EXERCISE DIRECTIONS >> Reproduce each entry below in full, exactly as it was given.

########

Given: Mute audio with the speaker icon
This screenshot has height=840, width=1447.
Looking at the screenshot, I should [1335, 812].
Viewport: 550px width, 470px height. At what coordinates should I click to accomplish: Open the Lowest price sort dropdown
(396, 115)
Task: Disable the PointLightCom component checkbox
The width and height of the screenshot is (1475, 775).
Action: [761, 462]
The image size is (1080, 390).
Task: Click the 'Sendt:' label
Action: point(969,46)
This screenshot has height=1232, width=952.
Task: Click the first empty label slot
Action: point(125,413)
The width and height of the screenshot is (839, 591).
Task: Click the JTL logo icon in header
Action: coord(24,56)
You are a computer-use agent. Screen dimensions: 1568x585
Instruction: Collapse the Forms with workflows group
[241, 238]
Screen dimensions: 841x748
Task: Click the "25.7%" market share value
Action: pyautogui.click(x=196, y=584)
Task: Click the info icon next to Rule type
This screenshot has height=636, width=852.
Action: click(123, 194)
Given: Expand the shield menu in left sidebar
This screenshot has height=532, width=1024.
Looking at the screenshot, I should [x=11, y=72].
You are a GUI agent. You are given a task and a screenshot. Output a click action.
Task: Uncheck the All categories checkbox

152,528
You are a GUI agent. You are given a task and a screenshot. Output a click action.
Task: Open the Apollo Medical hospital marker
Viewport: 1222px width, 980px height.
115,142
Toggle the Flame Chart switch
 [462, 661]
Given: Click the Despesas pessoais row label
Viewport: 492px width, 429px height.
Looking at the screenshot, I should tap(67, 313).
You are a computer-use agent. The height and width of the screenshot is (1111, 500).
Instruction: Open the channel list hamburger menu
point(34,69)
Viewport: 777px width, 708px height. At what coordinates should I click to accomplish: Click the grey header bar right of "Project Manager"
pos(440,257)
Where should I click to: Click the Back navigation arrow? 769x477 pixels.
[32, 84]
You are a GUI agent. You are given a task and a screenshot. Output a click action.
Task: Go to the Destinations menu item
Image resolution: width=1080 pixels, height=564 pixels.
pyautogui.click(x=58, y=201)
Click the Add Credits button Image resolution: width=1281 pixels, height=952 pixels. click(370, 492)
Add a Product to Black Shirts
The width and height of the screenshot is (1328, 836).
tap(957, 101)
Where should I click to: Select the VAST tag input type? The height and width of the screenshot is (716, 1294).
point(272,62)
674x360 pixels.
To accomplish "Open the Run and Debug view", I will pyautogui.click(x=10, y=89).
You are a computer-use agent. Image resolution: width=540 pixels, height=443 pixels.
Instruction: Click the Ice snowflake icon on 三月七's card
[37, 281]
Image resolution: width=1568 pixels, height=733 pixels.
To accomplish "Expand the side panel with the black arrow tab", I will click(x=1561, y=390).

########

SOLUTION TO THIS PROBLEM >>
Given: Mute audio with the speaker icon
This screenshot has height=840, width=1447.
Looking at the screenshot, I should [1335, 812].
Viewport: 550px width, 470px height. At what coordinates should I click to accomplish: Open the Lowest price sort dropdown
(396, 115)
Task: Disable the PointLightCom component checkbox
The width and height of the screenshot is (1475, 775).
Action: [761, 462]
The image size is (1080, 390).
Task: Click the 'Sendt:' label
Action: point(969,46)
This screenshot has height=1232, width=952.
Task: Click the first empty label slot
Action: point(125,413)
The width and height of the screenshot is (839, 591).
Task: Click the JTL logo icon in header
Action: coord(24,56)
You are a computer-use agent. Screen dimensions: 1568x585
Instruction: Collapse the Forms with workflows group
[241, 238]
Screen dimensions: 841x748
Task: Click the "25.7%" market share value
Action: pyautogui.click(x=196, y=584)
Task: Click the info icon next to Rule type
This screenshot has height=636, width=852.
Action: click(123, 194)
Given: Expand the shield menu in left sidebar
This screenshot has height=532, width=1024.
Looking at the screenshot, I should [x=11, y=72].
You are a GUI agent. You are given a task and a screenshot. Output a click action.
Task: Uncheck the All categories checkbox

152,528
You are a GUI agent. You are given a task and a screenshot. Output a click action.
Task: Open the Apollo Medical hospital marker
Viewport: 1222px width, 980px height.
115,142
Toggle the Flame Chart switch
 [462, 661]
Given: Click the Despesas pessoais row label
Viewport: 492px width, 429px height.
Looking at the screenshot, I should tap(67, 313).
You are a computer-use agent. The height and width of the screenshot is (1111, 500).
Instruction: Open the channel list hamburger menu
point(34,69)
Viewport: 777px width, 708px height. At what coordinates should I click to accomplish: Click the grey header bar right of "Project Manager"
pos(440,257)
Where should I click to: Click the Back navigation arrow? 769x477 pixels.
[32, 84]
You are a GUI agent. You are given a task and a screenshot. Output a click action.
Task: Go to the Destinations menu item
Image resolution: width=1080 pixels, height=564 pixels.
pyautogui.click(x=58, y=201)
Click the Add Credits button Image resolution: width=1281 pixels, height=952 pixels. click(370, 492)
Add a Product to Black Shirts
The width and height of the screenshot is (1328, 836).
tap(957, 101)
Where should I click to: Select the VAST tag input type? The height and width of the screenshot is (716, 1294).
point(272,62)
674x360 pixels.
To accomplish "Open the Run and Debug view", I will pyautogui.click(x=10, y=89).
You are a computer-use agent. Image resolution: width=540 pixels, height=443 pixels.
Instruction: Click the Ice snowflake icon on 三月七's card
[37, 281]
Image resolution: width=1568 pixels, height=733 pixels.
To accomplish "Expand the side panel with the black arrow tab", I will click(x=1561, y=390).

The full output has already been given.